11.05 Indemnity. Whether or not the transactions contemplated hereby are
---------
consummated, the Borrowers shall indemnify and hold the Agent-Related Persons,
and each Bank and each of its respective officers, directors, employees,
counsel, agents and attorneys-in-fact (each, an "Indemnified Person") harmless
------------------
from and against any and all liabilities, obligations, losses, damages,
penalties, actions, judgments, suits, costs, charges, expenses and disbursements
(including Attorney Costs) of any kind or nature whatsoever which may at any
time (including at any time following repayment of the Loans, the termination of
the Letters of Credit and the termination, resignation or replacement of the
Administrative Agent or replacement of any Bank) be imposed on, incurred by or
asserted against any such Person in any way relating to or arising out of this
Agreement or any document contemplated by or referred to herein, or the
transactions contemplated hereby, or any action taken or omitted by any such
Person under or in connection with any of the foregoing, including with respect
to any investigation, litigation or proceeding (including any Insolvency
Proceeding or appellate proceeding) related to or arising out of this Agreement
or the Loans or the Letters of Credit or the use of the proceeds thereof or
related to any Offshore Currency transactions entered into in connection
herewith, whether or not any Indemnified Person is a party thereto (all the
foregoing, collectively, the "Indemnified Liabilities"); provided, that the
----------------------- --------
Borrowers shall have no obligation hereunder to any Indemnified Person with
respect to Indemnified Liabilities resulting solely from
74
the gross negligence or willful misconduct of such Indemnified Person. The
agreements in this Section shall survive payment of all other Obligations.

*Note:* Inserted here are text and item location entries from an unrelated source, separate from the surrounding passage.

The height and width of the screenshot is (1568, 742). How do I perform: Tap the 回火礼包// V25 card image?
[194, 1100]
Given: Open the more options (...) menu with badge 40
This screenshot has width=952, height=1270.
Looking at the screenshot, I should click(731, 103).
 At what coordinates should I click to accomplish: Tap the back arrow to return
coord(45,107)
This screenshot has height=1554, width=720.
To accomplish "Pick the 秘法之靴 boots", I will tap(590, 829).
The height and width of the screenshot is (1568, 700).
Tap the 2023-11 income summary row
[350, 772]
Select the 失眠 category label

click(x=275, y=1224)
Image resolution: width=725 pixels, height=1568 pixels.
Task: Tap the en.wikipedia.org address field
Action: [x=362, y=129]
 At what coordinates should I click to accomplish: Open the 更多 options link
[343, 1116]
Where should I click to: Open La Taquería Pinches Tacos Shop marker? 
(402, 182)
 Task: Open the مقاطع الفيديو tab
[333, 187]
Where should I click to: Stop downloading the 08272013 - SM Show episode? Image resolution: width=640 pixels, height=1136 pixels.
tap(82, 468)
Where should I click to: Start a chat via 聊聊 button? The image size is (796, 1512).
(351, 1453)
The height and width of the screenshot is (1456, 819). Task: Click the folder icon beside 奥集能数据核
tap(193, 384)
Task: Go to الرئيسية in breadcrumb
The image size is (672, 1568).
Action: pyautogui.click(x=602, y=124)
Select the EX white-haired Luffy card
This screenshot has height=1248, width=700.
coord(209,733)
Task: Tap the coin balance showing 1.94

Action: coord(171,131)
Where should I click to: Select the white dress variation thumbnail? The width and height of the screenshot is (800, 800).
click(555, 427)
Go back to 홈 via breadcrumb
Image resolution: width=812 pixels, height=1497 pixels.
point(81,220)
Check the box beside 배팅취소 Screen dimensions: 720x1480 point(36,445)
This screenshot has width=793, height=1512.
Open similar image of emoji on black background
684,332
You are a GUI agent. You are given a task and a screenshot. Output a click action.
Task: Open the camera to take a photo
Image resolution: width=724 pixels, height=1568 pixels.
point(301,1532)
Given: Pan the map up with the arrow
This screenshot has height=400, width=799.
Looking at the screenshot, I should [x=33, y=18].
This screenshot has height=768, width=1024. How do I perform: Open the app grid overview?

11.06 Payments Set Aside. To the extent that any Borrower makes a payment
------------------
to the Administrative Agent or the Banks, or the Administrative Agent or the
Banks exercise their right of setoff, and such payment or the proceeds of such
setoff or any part thereof are subsequently invalidated, declared to be
fraudulent or preferential, set aside or required (including pursuant to any
settlement entered into by the Administrative Agent or such Bank in its
discretion) to be repaid to a trustee, receiver or any other party, in
connection with any Insolvency Proceeding or otherwise, then (a) to the extent
of such recovery the obligation or part thereof originally intended to be
satisfied shall be revived and continued in full force and effect as if such
payment had not been made or such setoff had not occurred, and (b) each Bank
severally agrees to pay to the Administrative Agent upon demand its pro rata or
other applicable share of any amount so recovered from or repaid by the
Administrative Agent.
11.07 Successors and Assigns. The provisions of this Agreement shall be
----------------------
binding upon and inure to the benefit of the parties hereto and their respective
successors and assigns, except that no Borrower may assign or transfer any of
its rights or obligations under this Agreement without the prior written consent
of the Administrative Agent and each Bank.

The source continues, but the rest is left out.